WRITTEN PROBLEM
Copy out every line of the records below word for word, leaving out the pictures.

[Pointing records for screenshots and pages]
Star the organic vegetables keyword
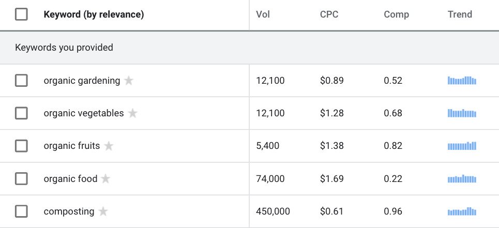The image size is (499, 228). 133,113
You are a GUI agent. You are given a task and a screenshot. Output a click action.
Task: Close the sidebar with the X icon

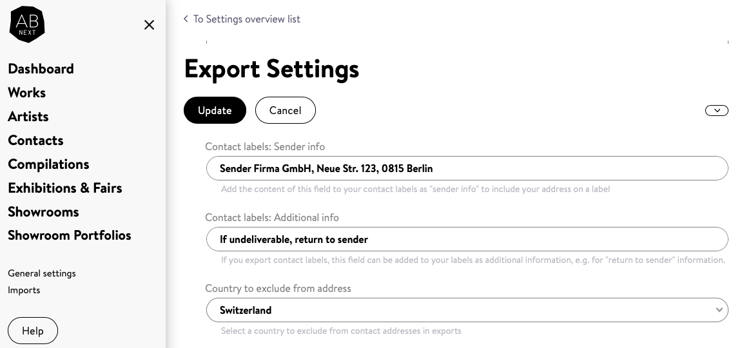[x=149, y=25]
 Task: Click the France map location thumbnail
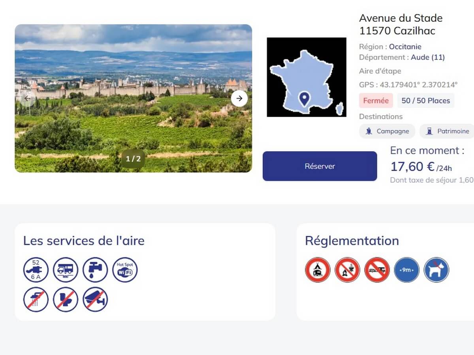coord(307,77)
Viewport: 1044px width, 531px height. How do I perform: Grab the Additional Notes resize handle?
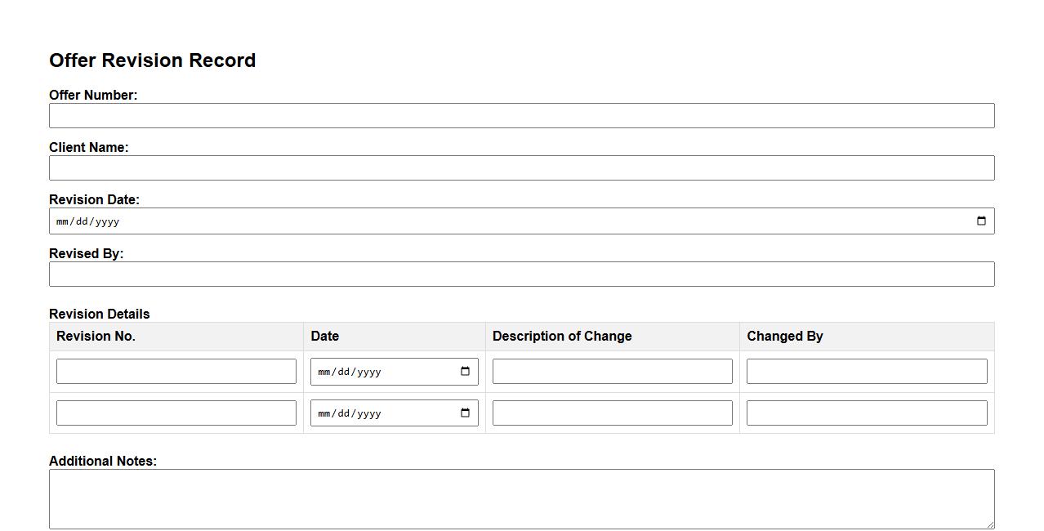click(990, 524)
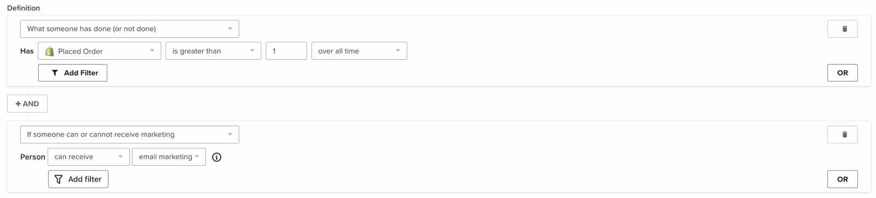The height and width of the screenshot is (198, 876).
Task: Open 'What someone has done (or not done)' dropdown
Action: tap(130, 29)

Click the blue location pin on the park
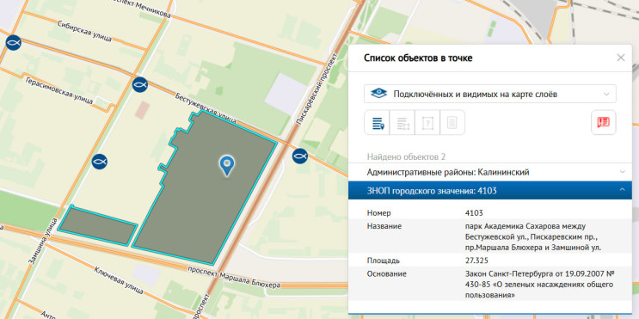tap(226, 165)
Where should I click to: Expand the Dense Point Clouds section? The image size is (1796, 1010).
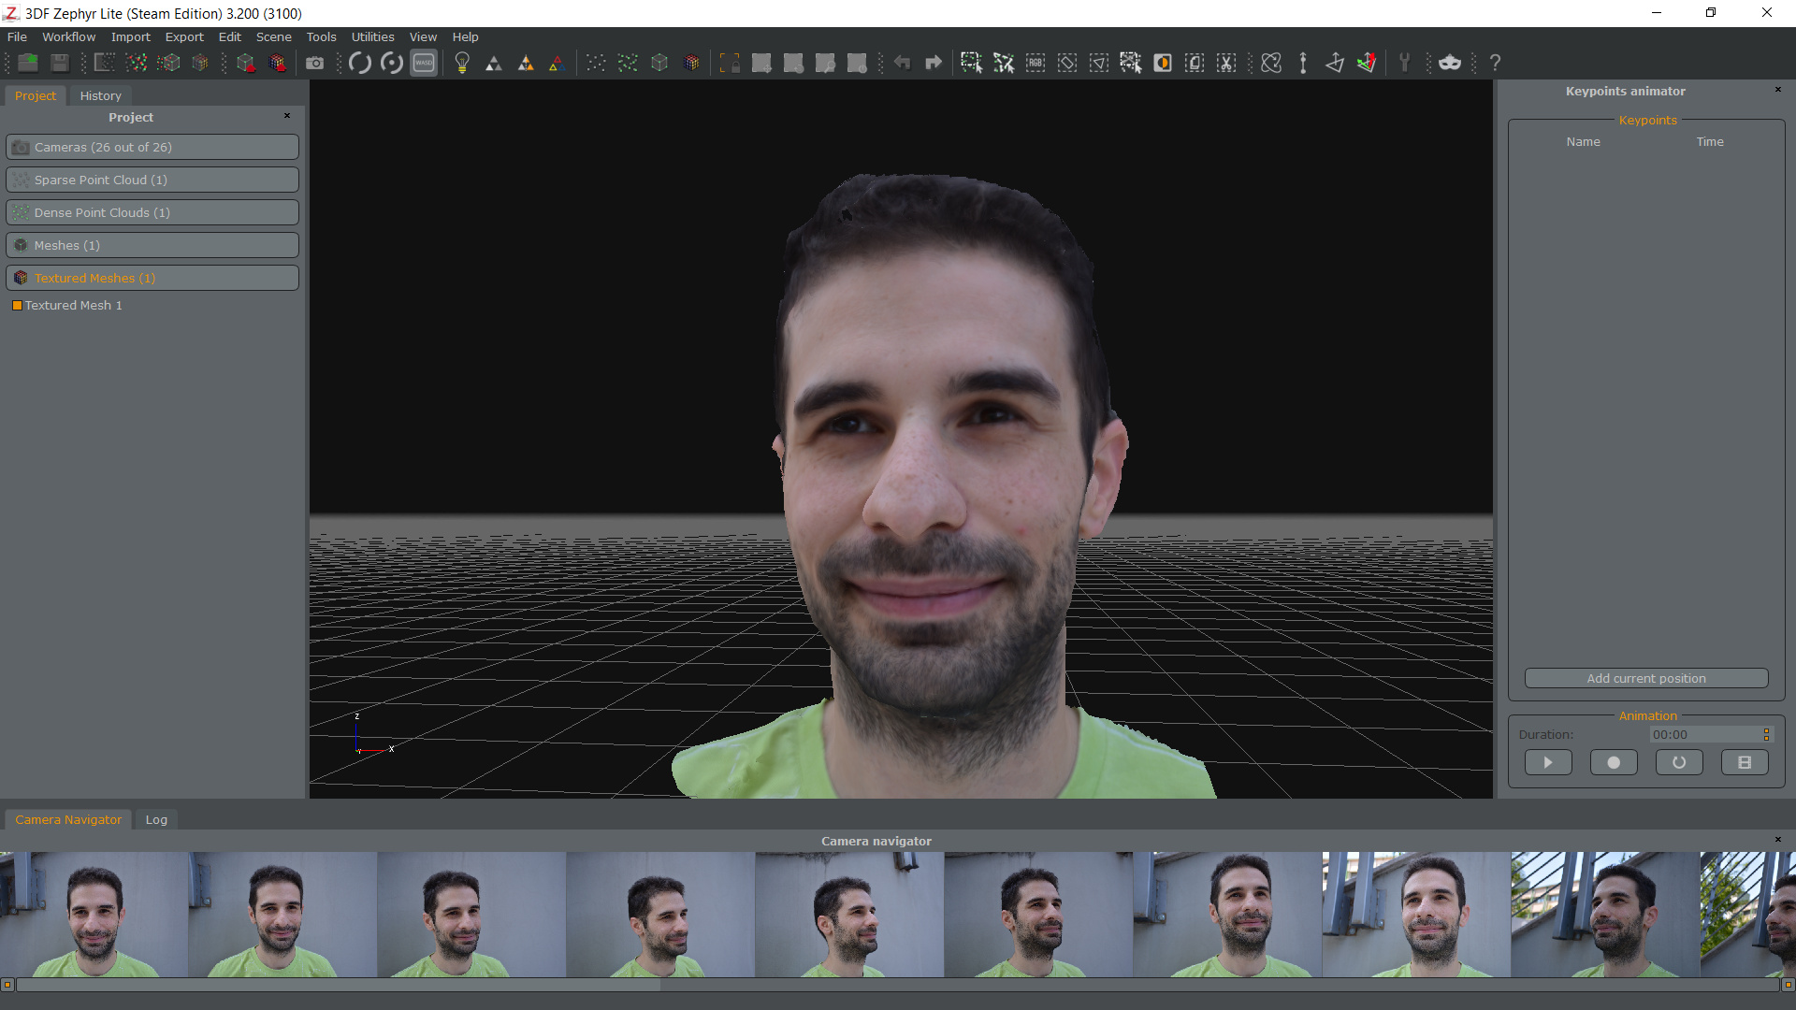click(152, 212)
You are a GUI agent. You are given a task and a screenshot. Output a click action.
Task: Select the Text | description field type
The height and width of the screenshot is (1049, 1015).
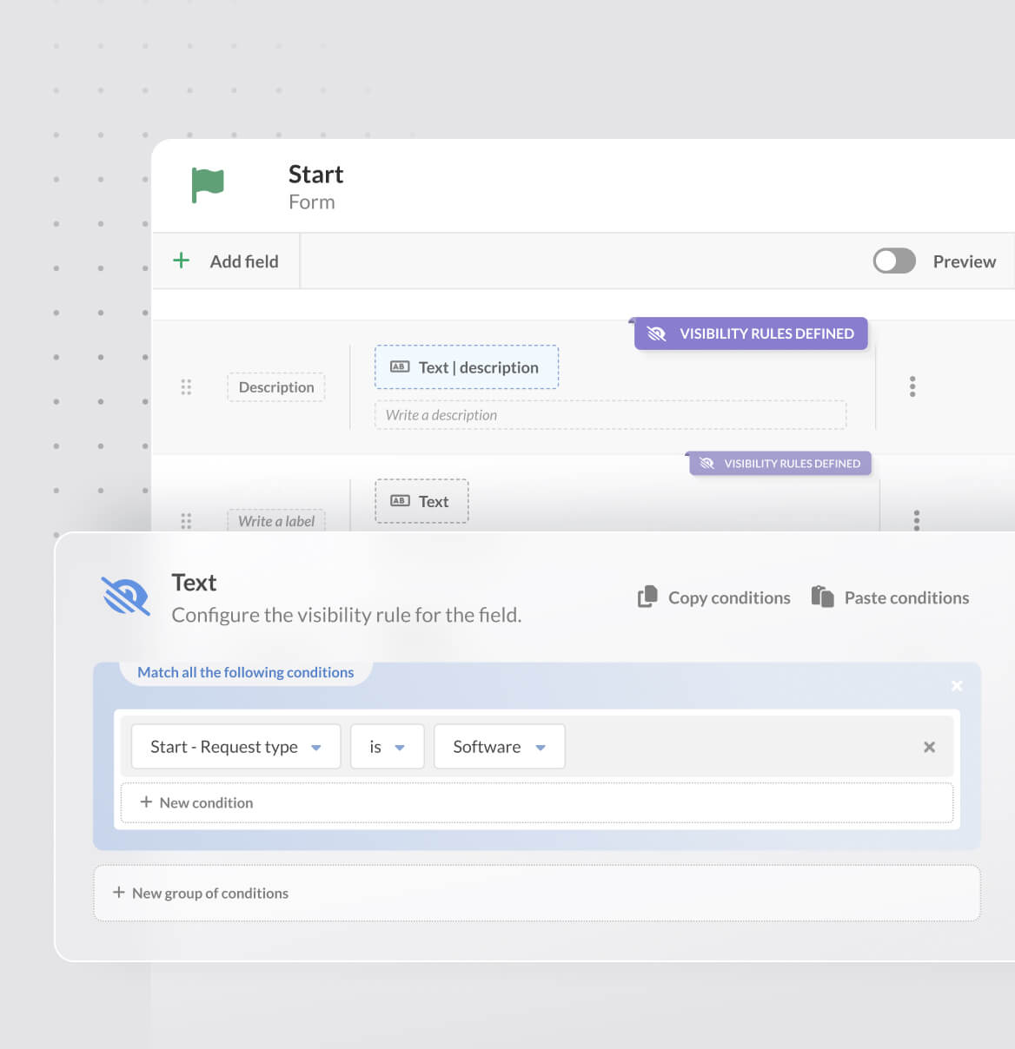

TASK RESULT
Star the organic vegetables keyword
The image size is (499, 228). 133,113
You are a GUI agent. You are given a task and a screenshot. Output a click action.
Task: Close the sidebar with the X icon

[x=149, y=25]
 Task: Click the France map location thumbnail
coord(307,77)
Viewport: 1044px width, 531px height. How do I perform: Grab the Additional Notes resize handle?
click(990, 524)
The height and width of the screenshot is (198, 876).
Task: Open 'What someone has done (or not done)' dropdown
Action: tap(130, 29)

Click the blue location pin on the park
tap(226, 165)
Where should I click to: Expand the Dense Point Clouds section? The image size is (1796, 1010).
click(152, 212)
You are a GUI agent. You are given a task and a screenshot. Output a click action.
Task: Select the Text | description field type
The height and width of the screenshot is (1049, 1015).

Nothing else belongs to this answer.